Lastly, as an Austin resident I’ll take a jab at that A&M professor and say it doesn’t surprise me that someone from A&M would feel this way about their profession.
What’s a high school chemistry teacher make after 18 years, probably over $100K in large cities.
intercst
Nice word.
I agree with your overall assessment of higher education. Apart from the curricula being out of date, I also think larger universities rely too heavily on lectures and reading. IMO - Smaller schools that facilitate more of a discussion approach to learning will produce better results.
I’d like to give an extra thumbs up to this.
Mike
I graduated high school in 1985. I took calculus senior year of high school. Geez!
I had a semester each of algebra and calculus in 9th grade … 1960. Same year we did an introduction to laboratory science … all experiments.
Well, in NH it is
“As of Mar 23, 2024, the average annual pay for a Chemistry Teacher in New Hampshire is $46,763 a year . Just in case you need a simple salary calculator, that works out to be approximately $22.48 an hour.”

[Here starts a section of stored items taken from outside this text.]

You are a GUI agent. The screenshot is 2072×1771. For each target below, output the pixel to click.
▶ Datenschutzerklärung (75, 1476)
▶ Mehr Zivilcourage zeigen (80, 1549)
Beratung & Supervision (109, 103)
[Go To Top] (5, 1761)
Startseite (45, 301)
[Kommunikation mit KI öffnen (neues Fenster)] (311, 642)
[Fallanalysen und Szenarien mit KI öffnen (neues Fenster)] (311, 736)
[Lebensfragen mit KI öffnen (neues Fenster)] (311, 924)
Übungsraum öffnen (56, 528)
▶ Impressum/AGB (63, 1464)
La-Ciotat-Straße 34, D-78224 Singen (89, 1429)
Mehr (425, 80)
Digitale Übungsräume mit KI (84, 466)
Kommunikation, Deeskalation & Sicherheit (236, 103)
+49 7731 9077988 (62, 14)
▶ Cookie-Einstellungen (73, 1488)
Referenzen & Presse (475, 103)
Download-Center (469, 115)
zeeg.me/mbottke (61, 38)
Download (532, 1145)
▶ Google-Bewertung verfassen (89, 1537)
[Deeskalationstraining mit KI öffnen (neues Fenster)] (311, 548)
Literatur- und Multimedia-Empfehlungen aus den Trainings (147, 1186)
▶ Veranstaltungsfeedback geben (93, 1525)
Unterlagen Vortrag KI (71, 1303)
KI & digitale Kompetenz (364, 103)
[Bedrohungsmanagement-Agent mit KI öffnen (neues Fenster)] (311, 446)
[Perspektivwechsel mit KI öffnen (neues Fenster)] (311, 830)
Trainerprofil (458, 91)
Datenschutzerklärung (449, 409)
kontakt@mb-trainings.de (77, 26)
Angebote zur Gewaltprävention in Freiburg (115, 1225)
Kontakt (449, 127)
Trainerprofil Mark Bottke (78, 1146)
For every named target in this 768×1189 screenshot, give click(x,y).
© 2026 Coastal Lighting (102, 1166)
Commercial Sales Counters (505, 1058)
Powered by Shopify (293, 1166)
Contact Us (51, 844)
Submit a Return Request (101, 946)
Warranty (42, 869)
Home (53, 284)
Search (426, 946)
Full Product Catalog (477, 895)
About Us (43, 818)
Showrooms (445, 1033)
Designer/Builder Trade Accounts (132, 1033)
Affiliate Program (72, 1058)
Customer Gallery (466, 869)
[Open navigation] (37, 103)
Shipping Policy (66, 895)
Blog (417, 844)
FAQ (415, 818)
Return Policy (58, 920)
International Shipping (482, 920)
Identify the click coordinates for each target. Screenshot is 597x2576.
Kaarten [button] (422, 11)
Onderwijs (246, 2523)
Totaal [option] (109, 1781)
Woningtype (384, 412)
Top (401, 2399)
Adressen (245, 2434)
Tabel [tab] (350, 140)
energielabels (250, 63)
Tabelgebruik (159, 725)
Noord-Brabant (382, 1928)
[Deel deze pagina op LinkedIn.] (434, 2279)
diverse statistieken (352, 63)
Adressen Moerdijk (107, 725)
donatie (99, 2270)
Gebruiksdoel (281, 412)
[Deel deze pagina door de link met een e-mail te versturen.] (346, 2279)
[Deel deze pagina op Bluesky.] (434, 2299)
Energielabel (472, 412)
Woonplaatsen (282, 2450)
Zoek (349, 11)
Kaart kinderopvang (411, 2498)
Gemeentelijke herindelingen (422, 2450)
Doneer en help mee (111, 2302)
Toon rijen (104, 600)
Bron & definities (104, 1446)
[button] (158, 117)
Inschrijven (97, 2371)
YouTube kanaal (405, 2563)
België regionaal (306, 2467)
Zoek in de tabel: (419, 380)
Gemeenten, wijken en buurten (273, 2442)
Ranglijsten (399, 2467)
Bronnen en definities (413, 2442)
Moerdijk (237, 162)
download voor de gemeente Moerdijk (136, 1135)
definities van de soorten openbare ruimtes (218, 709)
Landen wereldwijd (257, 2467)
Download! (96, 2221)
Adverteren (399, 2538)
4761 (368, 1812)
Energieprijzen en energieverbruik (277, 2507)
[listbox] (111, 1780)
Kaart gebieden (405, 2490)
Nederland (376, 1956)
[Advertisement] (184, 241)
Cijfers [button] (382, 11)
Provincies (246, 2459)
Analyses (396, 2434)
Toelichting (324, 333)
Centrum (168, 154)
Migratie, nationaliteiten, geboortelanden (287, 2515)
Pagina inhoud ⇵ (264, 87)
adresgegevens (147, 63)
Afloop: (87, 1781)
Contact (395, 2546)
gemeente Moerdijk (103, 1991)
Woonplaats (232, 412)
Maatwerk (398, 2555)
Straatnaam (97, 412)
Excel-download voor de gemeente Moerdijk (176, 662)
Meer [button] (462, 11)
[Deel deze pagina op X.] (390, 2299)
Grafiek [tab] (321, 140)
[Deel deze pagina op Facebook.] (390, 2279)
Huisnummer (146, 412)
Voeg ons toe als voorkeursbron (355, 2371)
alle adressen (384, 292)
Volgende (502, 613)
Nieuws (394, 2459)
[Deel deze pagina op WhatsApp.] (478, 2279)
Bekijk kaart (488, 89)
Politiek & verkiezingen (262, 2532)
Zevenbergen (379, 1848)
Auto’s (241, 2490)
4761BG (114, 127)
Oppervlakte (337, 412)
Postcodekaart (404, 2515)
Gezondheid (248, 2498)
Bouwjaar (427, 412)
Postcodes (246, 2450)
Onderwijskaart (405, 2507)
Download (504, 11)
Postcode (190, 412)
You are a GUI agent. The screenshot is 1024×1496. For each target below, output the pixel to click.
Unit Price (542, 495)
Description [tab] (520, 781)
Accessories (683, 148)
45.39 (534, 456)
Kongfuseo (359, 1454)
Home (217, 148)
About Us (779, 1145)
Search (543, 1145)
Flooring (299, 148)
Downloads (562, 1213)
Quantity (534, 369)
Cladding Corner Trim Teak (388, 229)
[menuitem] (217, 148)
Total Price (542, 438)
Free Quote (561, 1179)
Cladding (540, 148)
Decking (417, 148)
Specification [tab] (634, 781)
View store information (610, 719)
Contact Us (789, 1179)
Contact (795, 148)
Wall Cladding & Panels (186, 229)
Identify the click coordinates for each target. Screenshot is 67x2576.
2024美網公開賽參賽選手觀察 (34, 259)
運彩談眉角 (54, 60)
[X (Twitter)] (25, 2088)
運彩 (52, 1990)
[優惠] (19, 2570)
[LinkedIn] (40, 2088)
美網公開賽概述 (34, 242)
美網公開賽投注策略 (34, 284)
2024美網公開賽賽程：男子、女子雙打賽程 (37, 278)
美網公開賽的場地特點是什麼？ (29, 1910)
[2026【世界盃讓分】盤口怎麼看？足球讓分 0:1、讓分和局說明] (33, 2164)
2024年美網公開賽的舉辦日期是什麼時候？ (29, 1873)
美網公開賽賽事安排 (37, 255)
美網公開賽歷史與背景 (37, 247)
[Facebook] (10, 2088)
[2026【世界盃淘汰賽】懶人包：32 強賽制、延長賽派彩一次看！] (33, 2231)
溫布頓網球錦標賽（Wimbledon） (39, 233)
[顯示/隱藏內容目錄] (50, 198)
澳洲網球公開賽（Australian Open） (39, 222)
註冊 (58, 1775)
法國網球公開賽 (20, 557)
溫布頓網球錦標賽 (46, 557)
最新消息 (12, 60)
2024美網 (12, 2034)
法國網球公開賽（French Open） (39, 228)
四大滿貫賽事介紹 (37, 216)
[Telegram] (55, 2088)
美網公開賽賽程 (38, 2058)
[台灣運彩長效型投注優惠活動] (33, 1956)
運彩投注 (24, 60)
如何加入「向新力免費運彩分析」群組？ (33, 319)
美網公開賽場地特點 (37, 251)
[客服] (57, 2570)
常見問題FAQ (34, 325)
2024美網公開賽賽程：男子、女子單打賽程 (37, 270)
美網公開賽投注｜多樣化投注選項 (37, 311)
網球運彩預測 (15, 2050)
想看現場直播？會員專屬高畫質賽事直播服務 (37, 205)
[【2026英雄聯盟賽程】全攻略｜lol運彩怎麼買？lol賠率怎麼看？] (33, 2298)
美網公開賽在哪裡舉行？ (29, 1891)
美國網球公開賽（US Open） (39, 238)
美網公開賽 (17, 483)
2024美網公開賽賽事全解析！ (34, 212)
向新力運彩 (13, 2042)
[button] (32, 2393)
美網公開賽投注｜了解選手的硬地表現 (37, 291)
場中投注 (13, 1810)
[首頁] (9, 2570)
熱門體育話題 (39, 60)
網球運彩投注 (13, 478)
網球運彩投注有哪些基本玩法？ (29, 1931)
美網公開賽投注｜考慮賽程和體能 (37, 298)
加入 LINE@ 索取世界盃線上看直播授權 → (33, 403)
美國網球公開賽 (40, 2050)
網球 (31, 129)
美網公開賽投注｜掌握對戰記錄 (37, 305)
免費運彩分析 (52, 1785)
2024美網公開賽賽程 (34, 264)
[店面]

In New York City it is $57,700. In CA, $73,681.
from Zip Recruiter
JimA
A high school chemistry teacher with 18 years of experience is going to be near the top of the union pay scale, not the average.
Here’s the pay scale for New York City.
For 2024 a teacher with 18 years of service to the school district would earn between $102K for a Bachelor degree to $118K for someone with a Master’s degree.
The salaries for the Head Custodian are even bigger. That’s the career path I’d be investigating
intercst
You are kidding, right - after 18 years and 102K in NYC??? Lots of years at below the average! We are not encouraging people to become teachers!!
JimA
Absolutely, teaching is a bad deal as a career. My point is that it’s even worse, as skye6 pointed out, to be a PhD looking to make it as a college professor where salaries are even lower.
The growth opportunities for educators are Youtube, TikTok, and OnlyFans.
intercst
I lasted 2 years as an educator. Those who enter the profession generally have a lot of passion for educating future generations. Those who stay in the profession are gluttons for punishment.